I hope that what we have delivered today will help to make a contribution to providing greater safety for women and girls in Scotland. I also hope that the significant steps that we have taken will be examined by people beyond our borders and applied by them to their legislation. I hope that we have given encouragement to others to go as far as we have gone.

It is right to put on record our thanks to a number of people. The Equal Opportunities Committee did a thorough and exacting piece of work on behalf of the Parliament and, through its efforts, significantly improved and added to the bill. I therefore want to thank the committee and all its members.

I thank those who made kind remarks about my role in the process. However, in truth, those words should be directed at the officials who supported me in a difficult process. They made it much easier for me to exercise my responsibility to move things forward and I thank them for making this piece of legislation possible.

Sandra White asked about the timescale for the production of guidance. We listened to what the committee had to say in that regard. Our officials are contacting community groups and organisations that work with them for advice about what would be most effective. We will learn from some of the good practice that is being developed in England and will use it. Professional bodies are already issuing guidance to their members and female genital mutilation is already included in guidance on the domestic abuse and sexual health strategy.

Does the minister agree that the woman in the case that Frances Curran outlined in her speech should be eligible for asylum because, if she is sent back, her children will almost certainly be mutilated? Could the minister comment on that?

Hugh Henry:

No, I could not. As Rosie Kane knows, the matter that she is referring to relates to a reserved power. Today, I am concentrating on the positive contribution that this Parliament is making and will make to giving protection to females in Scotland, regardless of where they come from. I do not want this debate to stray into an argument about reserved matters that will lead to political point scoring. A good mood has built up as we have heard the arguments today and I will not stray into a discussion of immigration law and deportation because that is not within my area of responsibility.

The point that I was going on to make was about guidance to health professionals. We will issue such guidance by circular letter by the autumn and development work with communities will be an on-going process.

Nora Radcliffe mentioned a number of points of concern that were raised by members of the committee. I addressed many of those points in my evidence to the committee and I have explained the communications and the consultation. As I said, we can always do more to reach out to people to give them information, and we will learn from this experience about how we can do more to reach out to the communities that are affected by FGM.

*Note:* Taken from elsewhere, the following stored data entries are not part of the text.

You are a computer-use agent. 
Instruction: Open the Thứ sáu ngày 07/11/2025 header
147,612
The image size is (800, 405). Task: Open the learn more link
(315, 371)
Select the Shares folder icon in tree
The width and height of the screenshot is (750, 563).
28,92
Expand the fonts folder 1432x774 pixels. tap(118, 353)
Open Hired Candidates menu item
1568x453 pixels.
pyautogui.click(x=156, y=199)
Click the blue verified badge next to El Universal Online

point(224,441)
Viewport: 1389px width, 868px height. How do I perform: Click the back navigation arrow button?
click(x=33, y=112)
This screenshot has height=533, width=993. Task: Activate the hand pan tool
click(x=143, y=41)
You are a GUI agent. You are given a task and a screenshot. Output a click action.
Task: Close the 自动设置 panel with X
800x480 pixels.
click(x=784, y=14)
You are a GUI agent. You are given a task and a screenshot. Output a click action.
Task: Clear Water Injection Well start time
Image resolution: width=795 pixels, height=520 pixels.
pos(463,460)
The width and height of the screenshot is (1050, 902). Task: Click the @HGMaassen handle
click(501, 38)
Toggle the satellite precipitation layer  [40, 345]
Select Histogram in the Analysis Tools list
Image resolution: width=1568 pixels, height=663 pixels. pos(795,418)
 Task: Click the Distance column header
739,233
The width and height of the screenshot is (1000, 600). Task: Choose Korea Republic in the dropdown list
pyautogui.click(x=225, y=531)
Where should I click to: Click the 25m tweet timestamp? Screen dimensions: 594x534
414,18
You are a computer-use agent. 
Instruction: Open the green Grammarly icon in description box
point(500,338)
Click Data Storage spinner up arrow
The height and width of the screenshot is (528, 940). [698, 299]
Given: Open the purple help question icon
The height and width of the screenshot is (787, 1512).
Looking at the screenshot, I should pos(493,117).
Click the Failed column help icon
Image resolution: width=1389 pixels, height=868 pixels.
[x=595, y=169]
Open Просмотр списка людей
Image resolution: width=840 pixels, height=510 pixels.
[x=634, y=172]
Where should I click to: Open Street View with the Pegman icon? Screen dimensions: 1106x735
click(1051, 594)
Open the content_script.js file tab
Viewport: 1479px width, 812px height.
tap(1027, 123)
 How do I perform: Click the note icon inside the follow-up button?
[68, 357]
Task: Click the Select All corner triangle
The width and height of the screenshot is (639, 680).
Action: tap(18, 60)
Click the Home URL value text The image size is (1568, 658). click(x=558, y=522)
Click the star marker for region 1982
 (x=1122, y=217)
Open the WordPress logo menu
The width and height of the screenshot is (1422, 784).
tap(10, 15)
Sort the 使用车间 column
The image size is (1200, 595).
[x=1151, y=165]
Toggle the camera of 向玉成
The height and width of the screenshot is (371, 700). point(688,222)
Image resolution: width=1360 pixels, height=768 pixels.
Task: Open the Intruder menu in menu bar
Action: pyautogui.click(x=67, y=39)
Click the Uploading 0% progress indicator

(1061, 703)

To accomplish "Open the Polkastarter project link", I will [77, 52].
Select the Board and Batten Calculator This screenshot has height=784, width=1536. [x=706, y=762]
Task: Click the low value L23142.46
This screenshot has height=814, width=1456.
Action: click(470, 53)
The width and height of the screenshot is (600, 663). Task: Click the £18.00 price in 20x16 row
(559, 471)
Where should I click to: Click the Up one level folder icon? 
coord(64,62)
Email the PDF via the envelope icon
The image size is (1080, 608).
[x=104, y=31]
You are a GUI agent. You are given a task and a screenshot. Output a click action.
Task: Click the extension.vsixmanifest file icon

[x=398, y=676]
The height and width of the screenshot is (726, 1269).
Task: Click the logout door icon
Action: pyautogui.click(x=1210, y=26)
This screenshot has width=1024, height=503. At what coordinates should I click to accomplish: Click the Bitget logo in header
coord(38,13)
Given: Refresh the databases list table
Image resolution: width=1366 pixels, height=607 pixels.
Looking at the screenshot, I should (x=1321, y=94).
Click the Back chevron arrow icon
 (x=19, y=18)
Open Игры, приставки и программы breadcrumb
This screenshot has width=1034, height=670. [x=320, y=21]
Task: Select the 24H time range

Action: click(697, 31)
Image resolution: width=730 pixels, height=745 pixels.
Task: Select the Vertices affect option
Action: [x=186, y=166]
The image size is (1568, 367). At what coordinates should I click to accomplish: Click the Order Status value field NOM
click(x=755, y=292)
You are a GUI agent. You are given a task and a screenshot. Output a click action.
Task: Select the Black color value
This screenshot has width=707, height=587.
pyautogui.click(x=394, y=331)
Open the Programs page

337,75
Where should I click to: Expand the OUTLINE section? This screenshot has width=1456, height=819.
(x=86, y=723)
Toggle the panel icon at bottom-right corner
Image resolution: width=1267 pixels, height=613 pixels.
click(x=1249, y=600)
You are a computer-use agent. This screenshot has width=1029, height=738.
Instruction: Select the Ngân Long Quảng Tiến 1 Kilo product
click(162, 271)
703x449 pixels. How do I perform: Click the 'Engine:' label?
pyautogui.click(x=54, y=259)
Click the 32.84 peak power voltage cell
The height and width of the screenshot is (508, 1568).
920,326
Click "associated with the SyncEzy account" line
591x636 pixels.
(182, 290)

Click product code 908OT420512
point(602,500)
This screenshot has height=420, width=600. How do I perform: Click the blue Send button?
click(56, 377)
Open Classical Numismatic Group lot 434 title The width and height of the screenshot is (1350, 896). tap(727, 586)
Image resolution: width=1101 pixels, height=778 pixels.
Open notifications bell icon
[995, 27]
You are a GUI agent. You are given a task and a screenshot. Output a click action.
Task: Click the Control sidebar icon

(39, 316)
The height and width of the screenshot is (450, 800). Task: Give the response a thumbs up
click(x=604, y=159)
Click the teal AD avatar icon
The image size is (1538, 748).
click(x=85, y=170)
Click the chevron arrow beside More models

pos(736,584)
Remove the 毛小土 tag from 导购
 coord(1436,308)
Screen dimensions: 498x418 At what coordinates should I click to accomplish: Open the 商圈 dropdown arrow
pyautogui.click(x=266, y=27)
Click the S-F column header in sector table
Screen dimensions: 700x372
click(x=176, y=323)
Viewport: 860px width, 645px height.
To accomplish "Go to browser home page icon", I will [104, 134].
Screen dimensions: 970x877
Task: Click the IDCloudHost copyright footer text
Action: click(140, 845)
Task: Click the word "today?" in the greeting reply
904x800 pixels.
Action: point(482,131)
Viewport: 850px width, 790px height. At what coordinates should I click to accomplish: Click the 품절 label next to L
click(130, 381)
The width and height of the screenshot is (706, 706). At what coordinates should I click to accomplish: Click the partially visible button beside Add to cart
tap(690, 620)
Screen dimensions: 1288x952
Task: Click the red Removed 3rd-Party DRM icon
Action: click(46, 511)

I put on record again my comments about the consultation process. I believe that it was justified to shorten the consultation process in order to ensure that we achieved the parliamentary time slot for the bill. It would not have been right to require a long, extended consultation period and then to have missed the opportunity to introduce legislation. Under the circumstances, it was appropriate to take the action that we took.

Thanks are due to the people whom I mentioned for making the bill possible and for making the process so smooth. I join other speakers in thanking yet again those members of the affected communities who gave evidence and advice and whose personal experience shocked us into producing what I hope will be more effective legislation.

I genuinely hope that we never have to prosecute anyone using the legislation because I shudder to think that any young girl or woman in Scotland might suffer to make a prosecution possible. However, I hope that the passing of the bill will give a warning and a message to those who think that female genital mutilation is appropriate: it will not be tolerated in Scotland.